Task goal
Go to the line below that contains "Where should I". From there to the end of the records, reproduce each line exactly, except the pictures.

Data for review

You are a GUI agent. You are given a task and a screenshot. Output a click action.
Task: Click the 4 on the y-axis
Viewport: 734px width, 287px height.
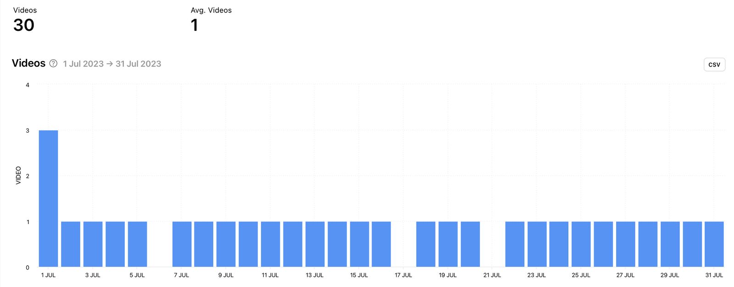28,84
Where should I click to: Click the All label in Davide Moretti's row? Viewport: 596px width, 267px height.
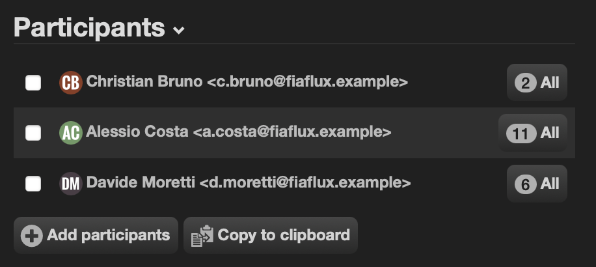[x=550, y=184]
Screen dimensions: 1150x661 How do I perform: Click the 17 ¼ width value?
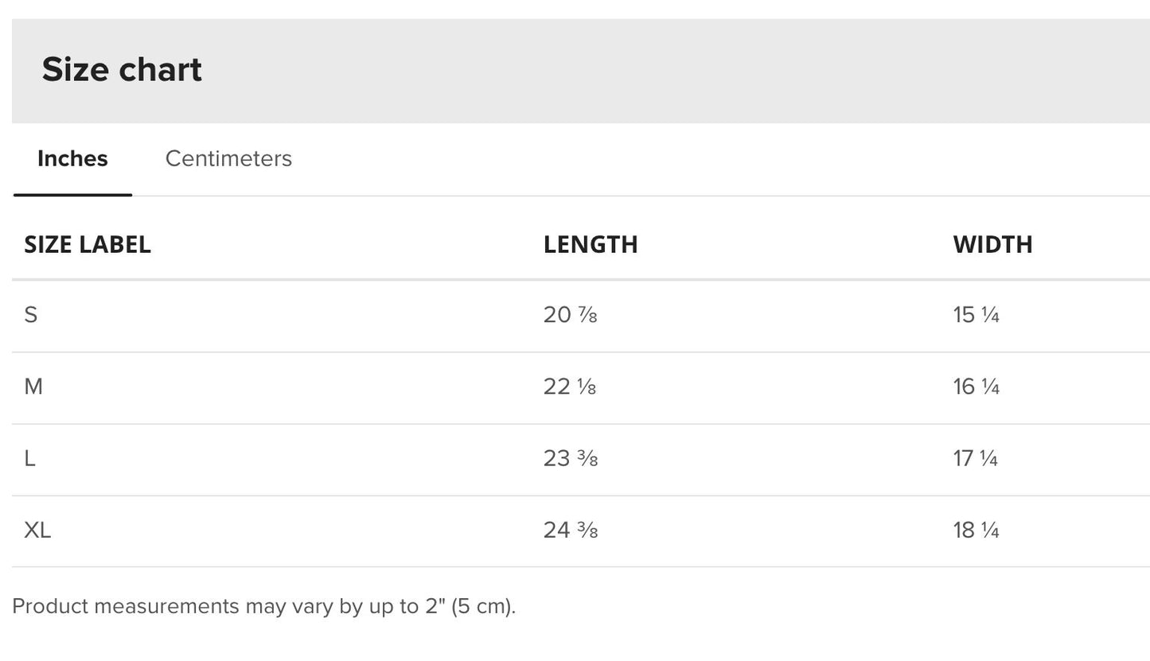click(975, 458)
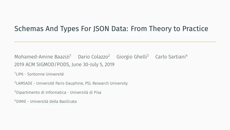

Output for this exercise
Where should I click to: Click the All label in Davide Moretti's row? Viewport: 596px width, 267px height.
[x=550, y=184]
Screen dimensions: 1150x661 How do I perform: Click the 17 ¼ width value?
click(975, 458)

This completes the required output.